**SUPPLIED MATERIAL**
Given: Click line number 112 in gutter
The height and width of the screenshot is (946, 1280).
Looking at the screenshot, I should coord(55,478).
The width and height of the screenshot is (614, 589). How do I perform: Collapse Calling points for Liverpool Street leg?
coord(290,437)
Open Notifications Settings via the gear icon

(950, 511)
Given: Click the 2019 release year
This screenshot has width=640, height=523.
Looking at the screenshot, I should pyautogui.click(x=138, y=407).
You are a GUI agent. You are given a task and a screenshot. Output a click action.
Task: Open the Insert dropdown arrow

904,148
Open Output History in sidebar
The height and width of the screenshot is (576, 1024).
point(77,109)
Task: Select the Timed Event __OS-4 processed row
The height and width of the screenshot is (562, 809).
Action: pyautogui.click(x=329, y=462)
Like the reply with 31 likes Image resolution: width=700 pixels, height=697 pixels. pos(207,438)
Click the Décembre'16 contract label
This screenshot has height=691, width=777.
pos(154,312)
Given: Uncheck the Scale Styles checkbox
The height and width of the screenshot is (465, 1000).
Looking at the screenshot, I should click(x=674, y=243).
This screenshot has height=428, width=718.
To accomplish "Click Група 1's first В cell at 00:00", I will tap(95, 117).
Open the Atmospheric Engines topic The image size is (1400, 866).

**TASK PROMPT**
Turn the lines above into a numbered list, leaving out any blank lines.

**THE OUTPUT**
1. Given: Click line number 112 in gutter
2. The height and width of the screenshot is (946, 1280).
3. Looking at the screenshot, I should coord(55,478).
4. The width and height of the screenshot is (614, 589). How do I perform: Collapse Calling points for Liverpool Street leg?
5. coord(290,437)
6. Open Notifications Settings via the gear icon
7. (950, 511)
8. Given: Click the 2019 release year
9. This screenshot has width=640, height=523.
10. Looking at the screenshot, I should pyautogui.click(x=138, y=407).
11. You are a GUI agent. You are given a task and a screenshot. Output a click action.
12. Task: Open the Insert dropdown arrow
13. 904,148
14. Open Output History in sidebar
15. The height and width of the screenshot is (576, 1024).
16. point(77,109)
17. Task: Select the Timed Event __OS-4 processed row
18. The height and width of the screenshot is (562, 809).
19. Action: pyautogui.click(x=329, y=462)
20. Like the reply with 31 likes Image resolution: width=700 pixels, height=697 pixels. pos(207,438)
21. Click the Décembre'16 contract label
22. This screenshot has height=691, width=777.
23. pos(154,312)
24. Given: Uncheck the Scale Styles checkbox
25. The height and width of the screenshot is (465, 1000).
26. Looking at the screenshot, I should click(x=674, y=243).
27. This screenshot has height=428, width=718.
28. To accomplish "Click Група 1's first В cell at 00:00", I will tap(95, 117).
29. Open the Atmospheric Engines topic The image size is (1400, 866).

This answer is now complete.